R.I.P Geto Boys' DJ Ready Red
DJ Ready Red (née Collins Adams Leysath)—the pioneering DJ and producer who worked with Houston rap outfit Geto Boys from 1988 to 1991—has died of an apparent heart attack. The news was announced via an Instagram video from Geto Boys’ Willie Dennis (otherwise known as Willie D) and later confirmed by Pitchfork. Calling him “the musical enforcer,” Dennis says that Leysath “gave us our sound.”
He added, “To say that he was a pioneer would be an understatement,” Willie said. “Red was before his time.” Leysath was 53.

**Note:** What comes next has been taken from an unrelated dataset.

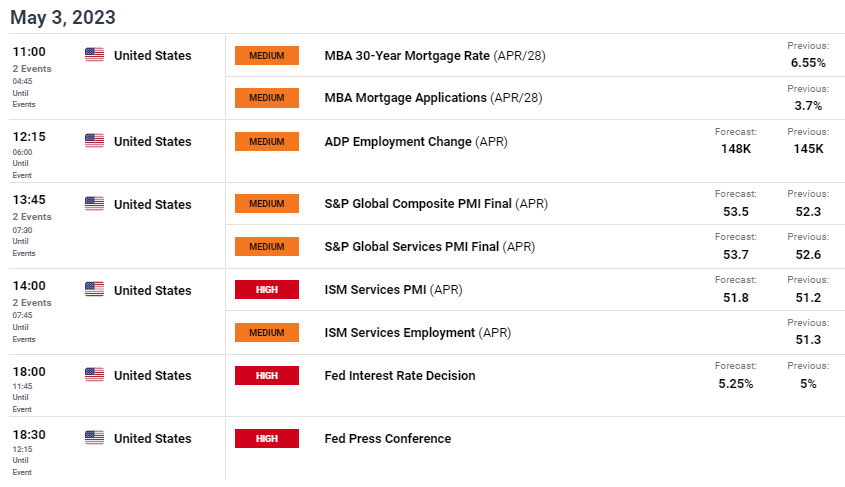Click the HIGH badge for Fed Press Conference

click(x=267, y=439)
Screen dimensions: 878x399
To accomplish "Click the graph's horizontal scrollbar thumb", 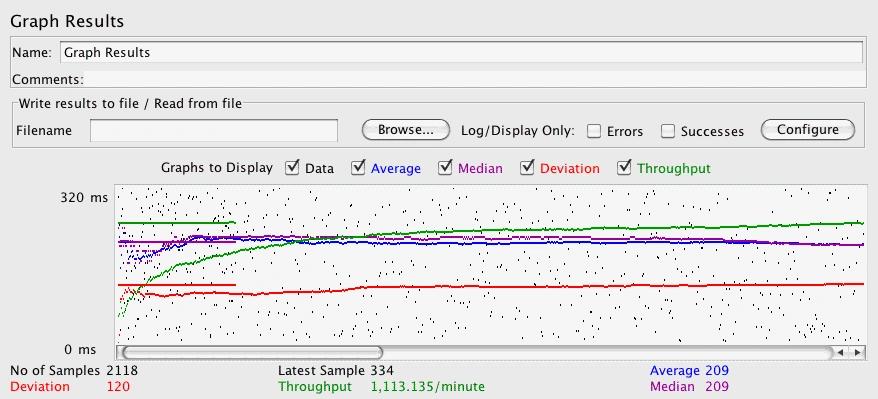I will click(253, 353).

Leysath’s innovation came from the ways in which he’d weave his love for comic books, kung-fu movies, and TV themes into his music, an approach that helped the nascent Geto Boys define the sound that helped shape the horrorcore subgenre of hip-hop.
“He was into all that stuff,” Dennis told the Houston Chronicle. “And he compiled all of it into hip-hop. It was beautiful. If you listen now, all these industries cross-promote into hip-hop. But Red had this marriage of hip-hop to movies and television well before the mainstream started accepting hip-hop. It’s commonplace now. Then it was groundbreaking.”

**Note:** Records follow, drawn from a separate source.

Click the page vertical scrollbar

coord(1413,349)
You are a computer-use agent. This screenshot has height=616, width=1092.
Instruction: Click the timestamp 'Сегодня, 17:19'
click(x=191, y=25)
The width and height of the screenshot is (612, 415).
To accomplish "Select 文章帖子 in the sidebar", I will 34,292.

Leysath joined the Geto Boys (then known as the Ghetto Boys) in 1988, soon after the release of early single “Car Freak.” Along with Sire Jukebox, Prince Johnny C, and Little Billy (the hypeman later known as Bushwick Bill), he developed beats for 1988's Making Trouble and 1989's Grip It! On That Other Level, as well as Willie D’s 1989 solo album Controversy. Troubled by finances, Leysath left the group midway through production of 1991's We Can’t Be Stopped.